Transcribe these records exactly, dropping every picture.

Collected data
========================================================================
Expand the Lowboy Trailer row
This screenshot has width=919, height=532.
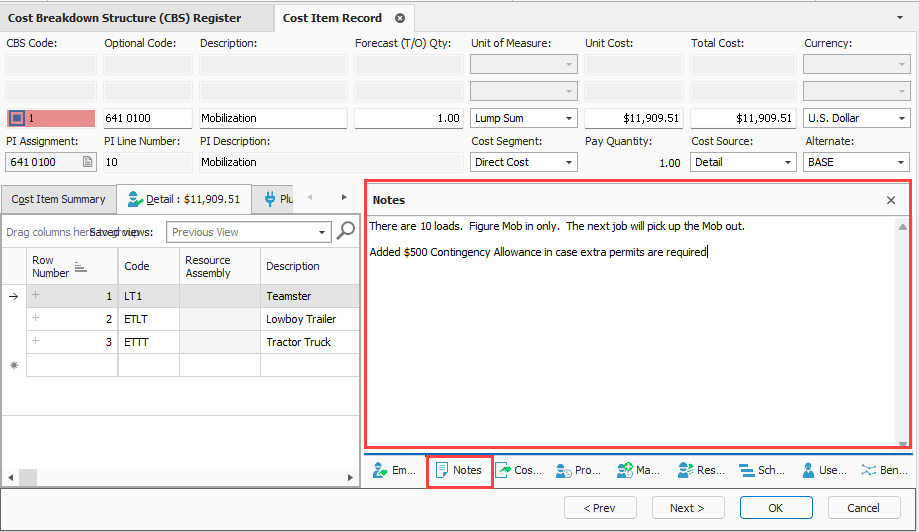37,319
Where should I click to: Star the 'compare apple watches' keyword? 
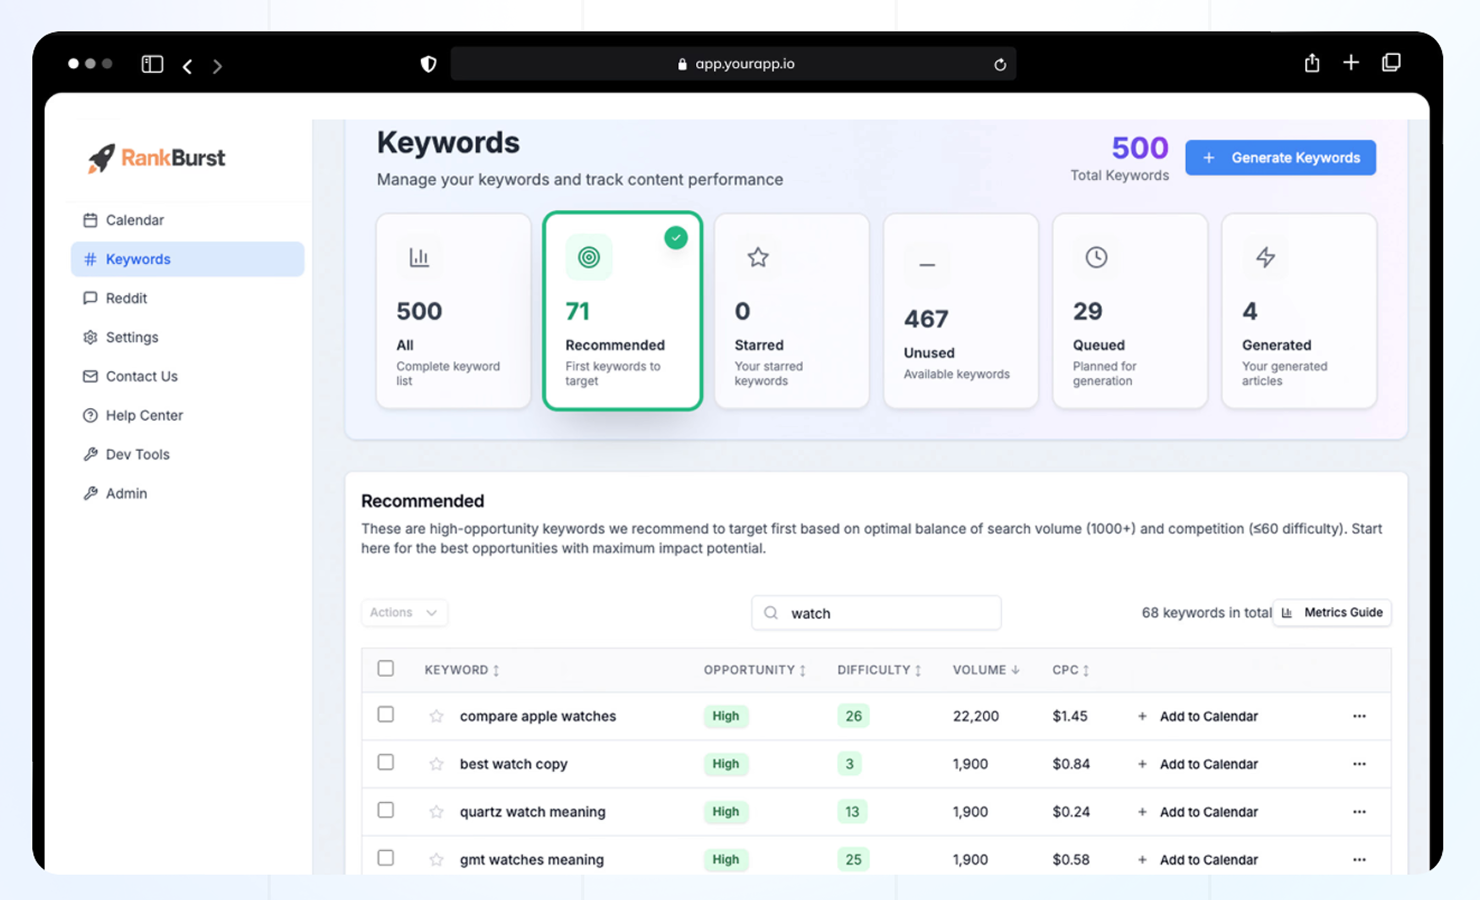436,716
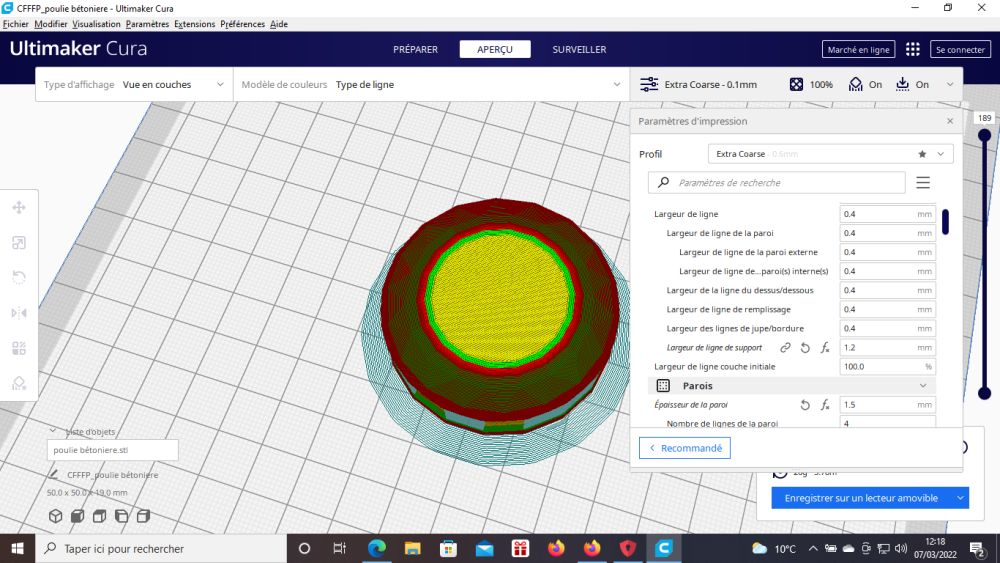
========================================================================
# Expected output
Expand the Lowboy Trailer row
This screenshot has width=919, height=532.
37,319
Where should I click to: Star the 'compare apple watches' keyword? 
436,716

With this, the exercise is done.